We love this observation, and not just because two of the three projects he mentioned are from us at Impactstory 😀. We love it because we agree: Green OA infrastructure is at a tipping point where two decades of investment, a slew of new tools, and a flurry of new government mandates is about to make Green OA the scholarly publishing game-changer.
A lot of folks have suggested that Sci-Hub is scholarly publishing’s “Napster moment,” where the internet finally disrupts a very resilient, profitable niche market. That’s probably true. But like music industry shut down Napster, Elsevier will likely be able shut down Sci-Hub. They’ve got both the money and the legal (though not moral) high ground and that’s a tough combo to beat.
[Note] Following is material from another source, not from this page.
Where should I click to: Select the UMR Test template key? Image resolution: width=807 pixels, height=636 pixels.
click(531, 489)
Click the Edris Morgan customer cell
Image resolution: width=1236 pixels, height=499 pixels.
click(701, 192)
But the future is what comes after Napster. It’s in the iTunes and the Spotifys of scholarly communication. We’ve built something to help to create this future. It’s Unpaywall, a browser extension that instantly finds free, legal Green OA copies of paywalled research papers as you browse–like a master key to the research literature. If you haven’t tried it yet, install Unpaywall for free and give it a try.
But Unpaywall is far from the only indication that we’re reaching a Green OA inflection point. Today is a great day to appreciate this, as there’s amazing Green OA news everywhere you look:
- Unpaywall reached the 5000 Active Users milestone. We’re now delivering tens of thousands of OA articles to users in over 100 countries, and growing fast.
- PubMed announced Institutional Repository LinkOut, which links every PubMed article to a free Green copy in institutional repositories where available. This is huge, since PubMed is one of the world’s most important portals to the research literature.
- The Open Access Button announced a new integration with interlibrary loan that will make it even more useful for researchers looking for open content. Along with the interlibrary loan request, they send instructions to authors to help them self-archive closed publications.
Over the next few years, we’re going to see an explosion in the amount of research available openly, as government mandates in the US, UK, Europe, and beyond take force. As that happens, the raw material is there to build completely new ways of searching, sharing, and accessing the research literature.
We think Unpaywall is a really powerful example: When there’s a big Get It Free button next to the Pay Money button on publisher pages, it starts to look like the game is changing. And it is changing. Unpaywall is just the beginning of the amazing open-access future we’re going to see. We can’t wait!